We don’t often get to see Secretary Clinton in anything other than the most somber circumstances, so this chat she had with a couple of Australian comedians is quite fun. This clip closes with some news anchors wishing out loud that Clinton would emigrate.
Secretary of State Hillary Clinton has added her voice to the "It Gets Better" campaign, recording a message of hope for LGBT teens who have been bullied.
Says Clinton: "Take heart. And have hope. And please remember that your life is valuable, and that you are not alone. Many people are standing with you and sending you their thoughts, their prayers, and their strength. Count me among them."
Notice how many people who were part of the DADT implementation era are trying to back off their role in the discriminatory policy? Now there’s a mini-spat between Colin Powell and President Clinton that, quite frankly is irrelevant because neither has put themselves out there to pressure Congress or this WH to be more aggressive regarding repeal. (CBS)
Mr. Clinton said in an interview with CBS News’ Katie Couric, “Now, when Colin Powell sold me on don’t ask, don’t tell, here’s what he said it would be. Gay service members would never get in trouble for going to gay bars, marching in gay rights parades as long as they weren’t in uniform.”
“That was what they were promised,” the former president said. “That’s a very different don’t ask, don’t tell than we got.”
Powell’s statement says Mr. Clinton “is incorrect in saying I misrepresented to him how the ‘Don’t Ask, Don’t Tell’ law of 1993 would be implemented by the military.” Powell was Chairman of the Joint Chiefs of Staff when Mr. Clinton was working out his position on the policy.
“In any event, that is beside the point,” the former general continued. “I retired a few months after the law was passed. President Clinton was commander-in-chief for the next seven years and he and his military leaders were responsible for the procedures implementing the law and the policy.”
But she’s sanctimonious and intolerant of anyone who disagrees with her. So, if it’s Bill Clinton, she calls him a Republican because he doesn’t meet Rachel Maddow’s test. So, the worst element of our party are people who call themselves liberal who are actually illiberal because they are intolerant of anyone who disagrees with them.
—Lanny Davis, former counsel to Bill Clinton, getting back at Rachel Maddow for her six-month-old comments calling Bill Clinton the "best Republican president the country has ever produced." The timing is perfect, since Clinton just got done saying, about Republicans, "A lot of their candidates today, they make [President George W. Bush] look like a liberal." Oh, and this:
In Dallas this morning at the Creating Change conference, religious leaders from across the country gathered for an alternative prayer breakfast as a response to the one occurring in Washington, D.C. Harry Knox, the Human Rights Campaign director of the religion and faith program of the Human Rights Campaign, said he asked the president to address the issue of Uganda at the breakfast. Evangelicals who reportedly were involved in the writing of the proposed anti-gay legislation were attending the breakfast in D.C.
President Obama and Secretary of State Hillary Clinton both addressed the issue directly in their remarks this morning.
Knox said that in addition to the Dallas event, groups gathered in 20 other cities to pray for the lives of LGBT Ugandans and their families who are threatened with state-sanctioned murder.

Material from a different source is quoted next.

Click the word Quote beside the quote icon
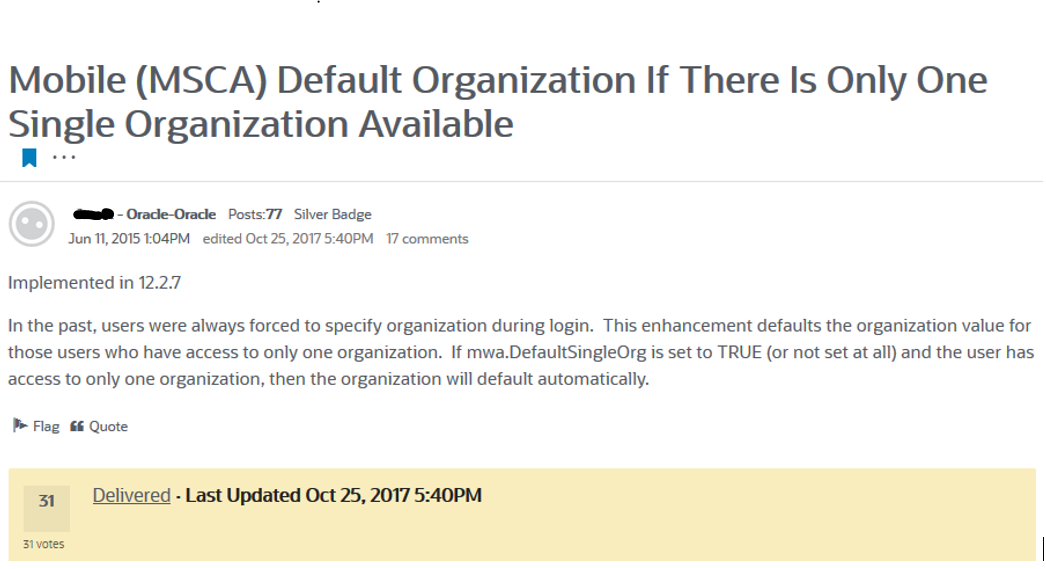Screen dimensions: 1046x569 pyautogui.click(x=108, y=426)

Rev. Stephen Sprinkle from TCU organized the service and Rev. Jo Hudson from Cathedral of Hope spoke. Others participating were Rabbi Sharon Kleinbaum of New York, Bishop Yvette Flunder of San Francisco and Rev. Rebecca Voelkel of D.C.производство рекламной продукциитематики для продвижения
Would President Barack Obama address the issue of the military’s anti-gay “don’t ask, don’t tell” policy when he delivered his first state of the union address tonight? And if he did, how far would he go?
Those were the questions national LGBT activists were asking in the days leading up to the president’s speech tonight. The answers? Yes — and no.
The man who during his campaign described himself as a “fierce advocate” of the LGBT community tonight once again called on Congress to repeal DADT. But he didn’t say anything about suspending discharges under the policy until it can be repealed. And he didn’t set any deadline for addressing the issue.
“This year I will work with Congress and our military to finally repeal the law that denies gay Americans the right to serve the country they love because of who they are. It’s the right thing to do,” the president said.
His statement drew a standing ovation from Congress and Defense Secretary Robert Gates. But many LGBT activists were not impressed.
Richard Socarides, an advisor to former President Bill Clinton – the man who signed DADT into law – told The Washington Post that just talking about ending the ban “without a moratorium on the witch hunts and expulsions and without even a plan for future action just won’t cut it. Look, we are not second-class citizens and our rights are not second-term problems.”
National Gay and Lesbian Task Force Executive Director Rea Carey said: “The time for broad statements is over. The time to get down to business is overdue. We wish we had heard him speak of concrete steps tonight.”